-------- Sayfadan Alıntı

Her Şey Kafayı Bozmakla İlgili
Bir poliglot izledim. 17 yaşında ve 8 dili akıcı konuşabiliyor, anlayabiliyor. Bunu nasıl yaptığını anlattığı bir youtube kanalı da var.
Ben de sizler için özetleyeyim, farklı kültürlere olan doyumsuz bir merakı var. Erken gençlik döneminde kendisine söylediği bir sözü hatırlıyor "Bir gün Fransızca öğreneceğim." Zaman geçiyor ve bir gün gelip çatıyor. Kendisine, "Bir dil öğrenmek istiyordun, hadi başla." diyerek ve bu dili de hayali olan Fransızca seçerek başlıyor.
2 sene kafasını Fransa ve Fransızca ile bozuyor. Öyle ki, arkadaşları kendisine 'fransız' demeye başlıyor. İzlediği filmler, instagramda takip ettiği fransız influencer'lar, evine dekoratif olarak koyduğu Fransa'yı anımsatan objelerle hevesini daima canlı tutarak 2 sene sonunda Fransızca'da yetkin hale gelmekle kalmıyor, bir dili nasıl öğreneciğini de öğreniyor.

----------------
-------- Kaynaktan Alıntı

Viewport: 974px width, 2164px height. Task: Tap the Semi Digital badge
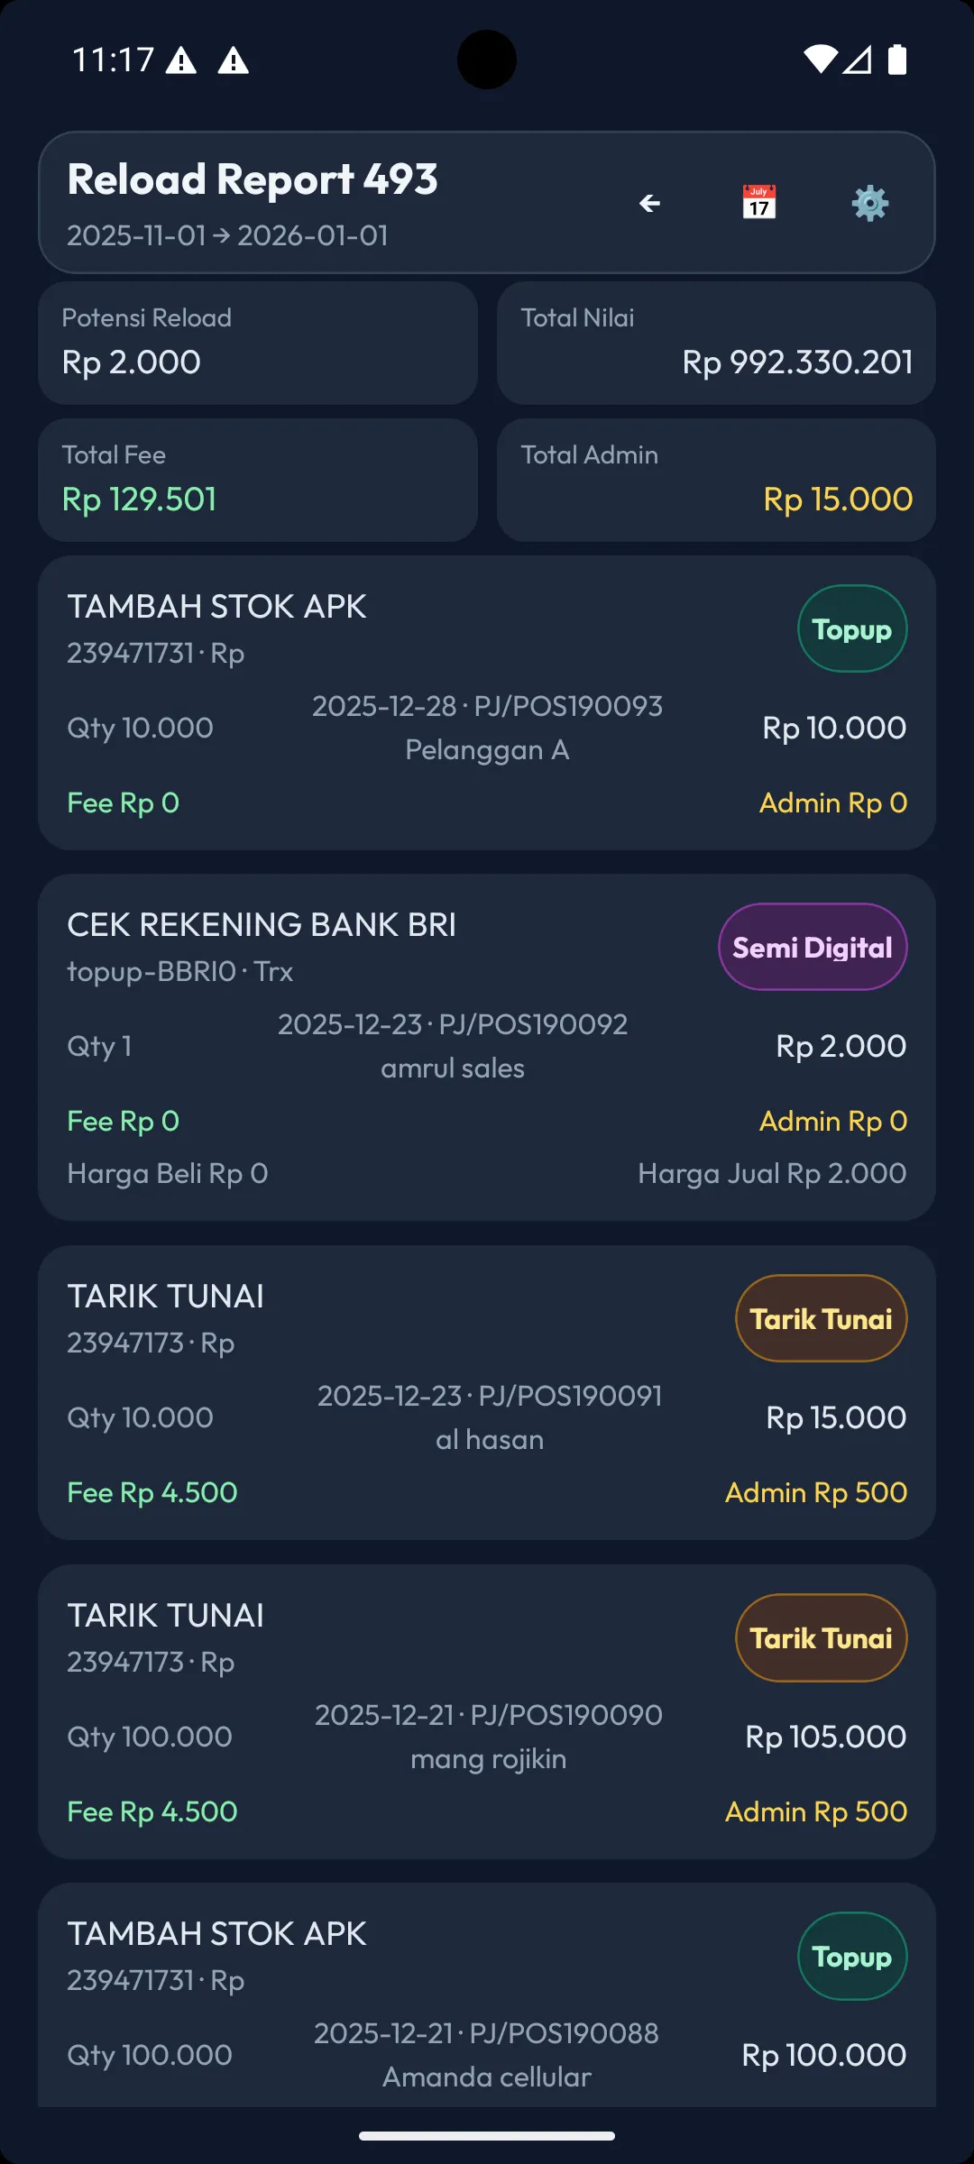tap(813, 947)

----------------

Yapılacak Görevler:
a) Poliglot yazısına göre, Fransızca öğrenirken hevesini canlı tutmak için başvurduğu her şeyi sıralayınız.
b) Poliglot yazısında "Her Şey Kafayı" ile başlayıp "Fransızca seçerek başlıyor." ifadesine kadar süren bölümü aynen aktarınız.
c) Poliglot yazısını kaldığı yerden devam ettiriniz.

Görevlerin Cevapları:
a) İzlediği filmler; Instagram'da takip ettiği Fransız influencer'lar; evine dekoratif olarak koyduğu, Fransa'yı anımsatan objeler.

b)
Her Şey Kafayı Bozmakla İlgili
Bir poliglot izledim. 17 yaşında ve 8 dili akıcı konuşabiliyor, anlayabiliyor. Bunu nasıl yaptığını anlattığı bir youtube kanalı da var.
Ben de sizler için özetleyeyim, farklı kültürlere olan doyumsuz bir merakı var. Erken gençlik döneminde kendisine söylediği bir sözü hatırlıyor "Bir gün Fransızca öğreneceğim." Zaman geçiyor ve bir gün gelip çatıyor. Kendisine, "Bir dil öğrenmek istiyordun, hadi başla." diyerek ve bu dili de hayali olan Fransızca seçerek başlıyor.

c)
Sonrasında ise sırada öğreneceği diğer dillerin yolculuğuna çıkıyor.
Bu bir poliglot hikayesi evet. Ama hikayeler bir şeye kafayı bozmakla/kırmakla yazılıyor sanki.
Çünkü İclal, bir dili öğrenirken hayatını bu dilden ibaret yapıyor. Ders çalışmakla kalmıyor, bu dile maruz kalacak aktivitelerle haşır neşir oluyor. Tutkusunu ise paylaştıkça çoğalıyor, ya da en azından ben böyle hissediyorum 😊
Kendisini gönülden takdir ediyorum ve ilham olduğu için naçizane teşekkür ederim.
Böylesi örnekleri topladığım yazılarla bu seriye devam etmeyi planlıyorum.
Bir göz atmak isteyen İclal'i youtube'da "iclaliano" ismi ile bulabilir.
Sevgiyle kalın.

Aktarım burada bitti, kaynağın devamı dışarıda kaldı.